The SAN environment also makes it easier to deal with server or workstation failure. “If something goes wrong with a piece of hardware, we just bring up another machine and point it to a storage device,” Levis said.

— John Moore

Special security considerations

An Internet SCSI storage-area network (SAN) can resemble a TCP/IP data network, but customers should not treat it like one, storage experts say.

“What they need to do when designing an iSCSI SAN is [recognize] they are doing a SAN” and not a local-area network, said Stephen Foskett, director of strategy services at GlassHouse Technologies, a storage consulting firm.

An iSCSI SAN should not be connected to a LAN for any reason, he added, because data can leak into the corporate LAN and from there to the Internet. “That is a very real concern,” he said.

Customers “have to plan for the fact that [iSCSI] is open to the outside world to some degree,” said Mike Tomky, product manager of information lifecycle management solutions hardware infrastructure at Sun Microsystems’ Data Management Group.

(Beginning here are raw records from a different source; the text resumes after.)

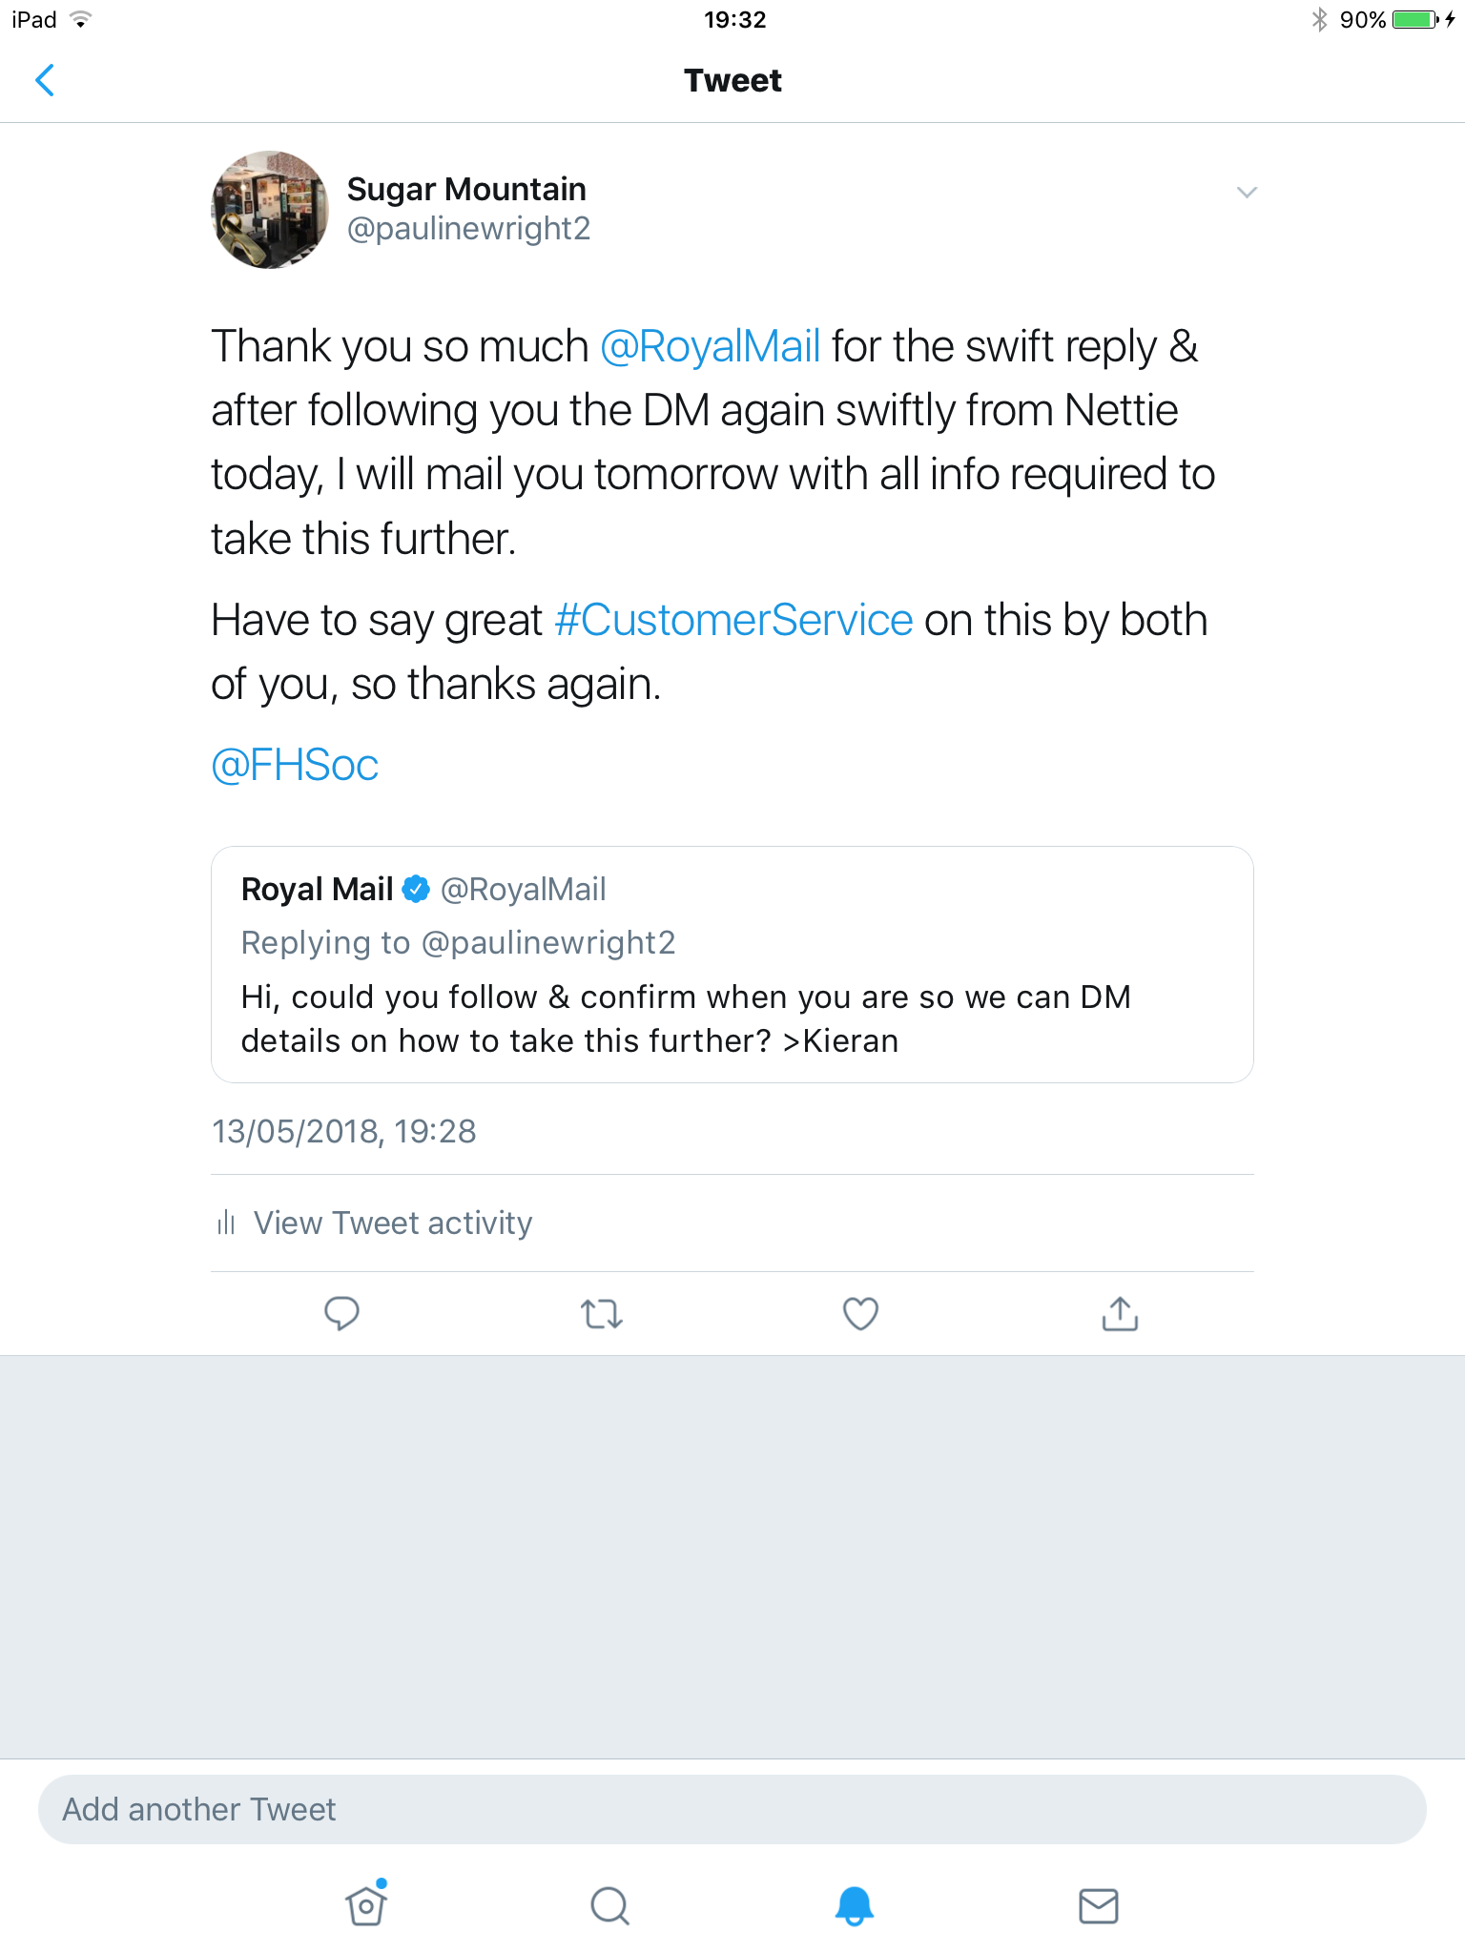Open the Search tab
Viewport: 1465px width, 1953px height.
609,1905
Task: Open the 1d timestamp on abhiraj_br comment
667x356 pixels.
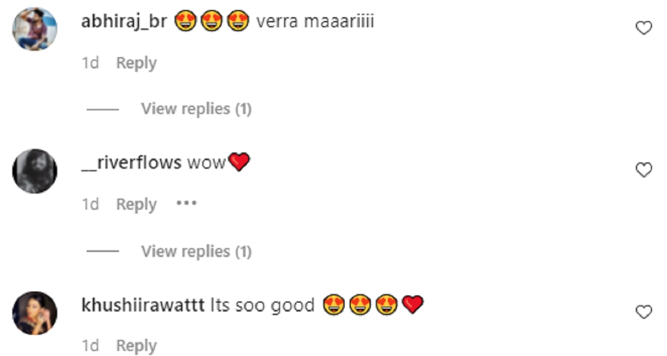Action: coord(90,63)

In light of the security issue, vendors recommend confining iSCSI traffic to its own subnetwork and choosing one of two main options for segregating iSCSI traffic. One involves installing a separate switch to create a private, stand-alone network, said Dave Dale, industry evangelist at Network Appliance.

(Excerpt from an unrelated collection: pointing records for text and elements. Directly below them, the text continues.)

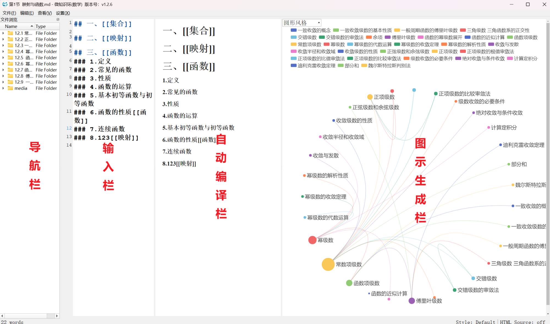Click the 常数项级数 yellow graph node
This screenshot has width=550, height=324.
pos(328,264)
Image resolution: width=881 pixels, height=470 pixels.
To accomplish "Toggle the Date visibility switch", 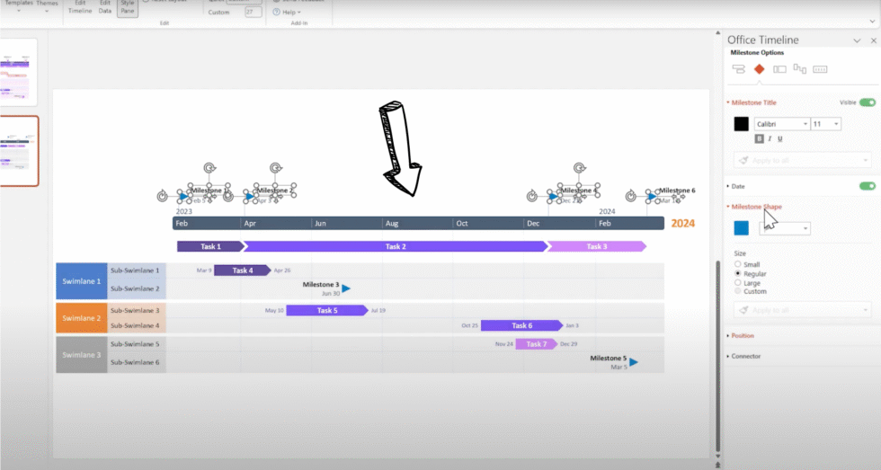I will pos(867,186).
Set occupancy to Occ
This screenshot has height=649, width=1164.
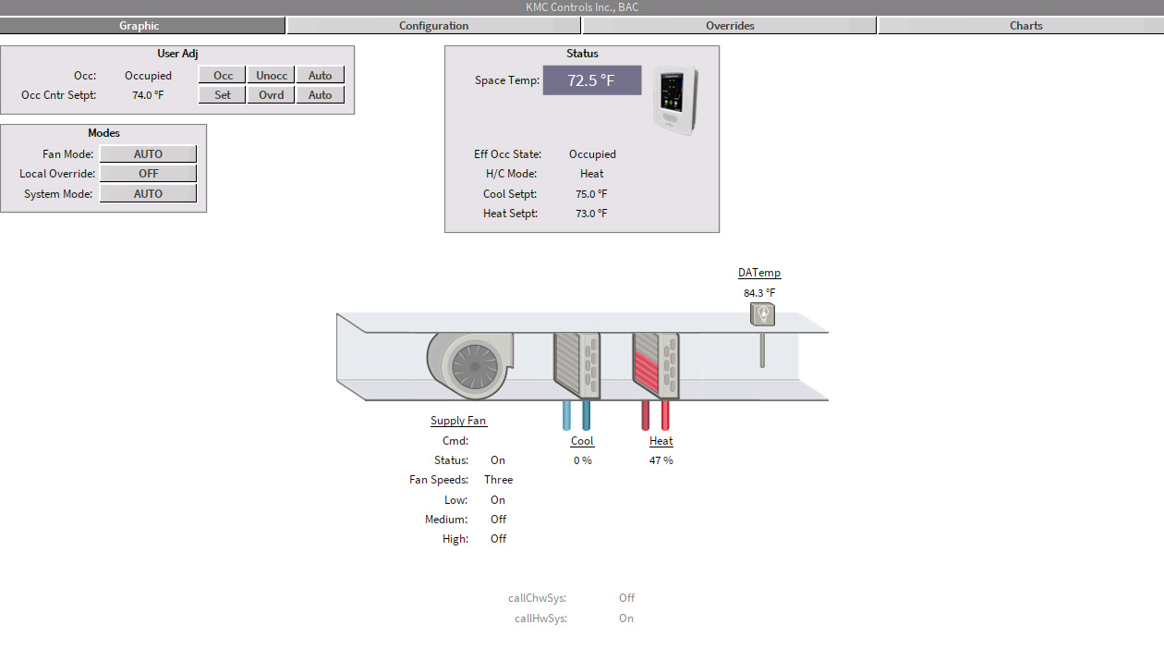coord(223,76)
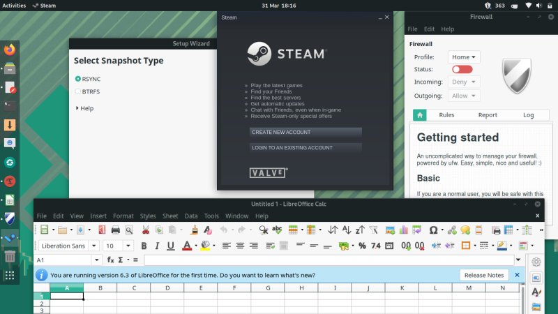Click the font color red swatch icon

186,246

The other method is to carve out an IP-based SAN using a virtual LAN, which Dale described as a standard approach among organizations with Gigabit Ethernet backbones and Cisco Systems’ Catalyst 6500 Series switches, which have spare Gigabit Ethernet ports.

Dale said about half of iSCSI customers use separate switches, while the other half use virtual LANs.

Organizations can also choose from various levels of authentication to protect their iSCSI storage networks, including:

  • Strong — The most basic level of protection is access control based on initiator name, which authenticates a server to an iSCSI storage resource.

  • Stronger — Challenge Handshake Authentication Protocol (CHAP) represents the next step up and provides more comprehensive authentication, Foskett said. CHAP relies on iSCSI initiators and targets that share a security key.

  • Strongest — IP Security (IPSec) encryption and authentication offer the highest level of security. However, experts don’t recommend using it for iSCSI SANs. “The vendors of current iSCSI SANs warn against using [IPSec because] it can seriously affect performance,” Foskett said.